BOOK REVIEWS: Charles Morice's "Il est ressuscité":
by H. A. Fussell
Once to every man and nation
Comes the moment to decide,
In the strife of truth with falsehood,
For the good or evil side.
THAT there do occur critical periods in the lives of nations and of individuals, when the irrevocable step is taken which allies them definitely with the beneficent or maleficent forces which are contending for the mastery of the world, has become a truism. It is seldom a spectacular contest—this "battle of Armageddon"; even when it is, at the moment of choice we are alone, face to face with the Higher Self.
The many and varied ways in which this contest may occur furnish the moralist and the preacher with occasions for the highest flights of eloquence, and it forms the background of history, biography, and fiction. One of its most recent presentations is by Charles Morice in his book Il est ressuscité! of which we give a résumé.
One day in the middle of December the Parisians were surprised on opening their daily papers to see the last page perfectly blank, all the questionable advertisements had disappeared, no Stock Exchange news, all the transactions by which clever financiers attract the unwary and pile up their millions, had been suppressed. Why? No one could say! Amazement on all faces! It was the same the next day, and the next—even the feuilleton, containing the inevitable sensational and sometimes salacious story was no more. At the Bourse itself there was "nothing doing"; would-be purchasers were told of the watered stocks, were advised not to buy.
In the evening the leading journalists met as usual at the "Lapin Cru." They were no wiser than the rest. Consternation was on all faces. Their occupation was gone, there was not a single piquant event in all Paris—suddenly become virtuous—to write up. On unfolding their papers—the first impression was always brought in at midnight by the office-boys from the publishers—on one of the blank pages was this notice in small print:
The Son of God needs no advertising. He has put up at the Three Kings' Hotel, Place de l'Étoile. He will be at home from noon to noon, all the day, the 14th of December and tomorrow.
Narda, a prince among journalists, sat apart, moodily. Suddenly he became aware of a man opposite him at the next table.
But what a man! There was in fact nothing remarkable about him, except that perhaps he lacked precisely those little peculiarities and idiosyncracies which distinguish one man from another. Yet he was a fine man, but his remarkable beauty did not cause surprise. The fact is, that one would have been surprised, nay scandalized, if it were not so, for his beauty, formed of the perfect equilibrium of all the elements of his person, revealed man in his ordinary and magnificent integrity.
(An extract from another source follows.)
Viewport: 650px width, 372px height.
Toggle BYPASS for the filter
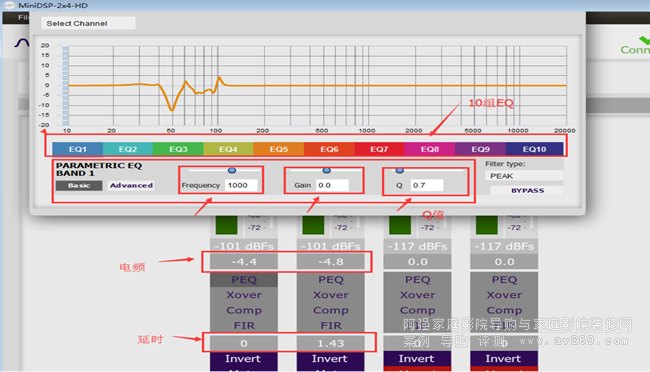(527, 190)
It was as if necessitated by the soul, sovereignly and ineffably serene, which shone in the eyes of the man: a constant, rich, intense light, eclipsing the crude brilliancy of the electric lights, and forming a halo in his unusually long hair. Narda was not dazzled by the light: on the contrary, he felt himself illuminated by it to the very depths of his being. He looked at this unknown man with a sympathy mingled with trust and deference. He had no desire to speak to him, to question him, fully satisfied by his presence alone, the presence of a man. A real man! he said to himself, and not a puppet like my comrades and myself.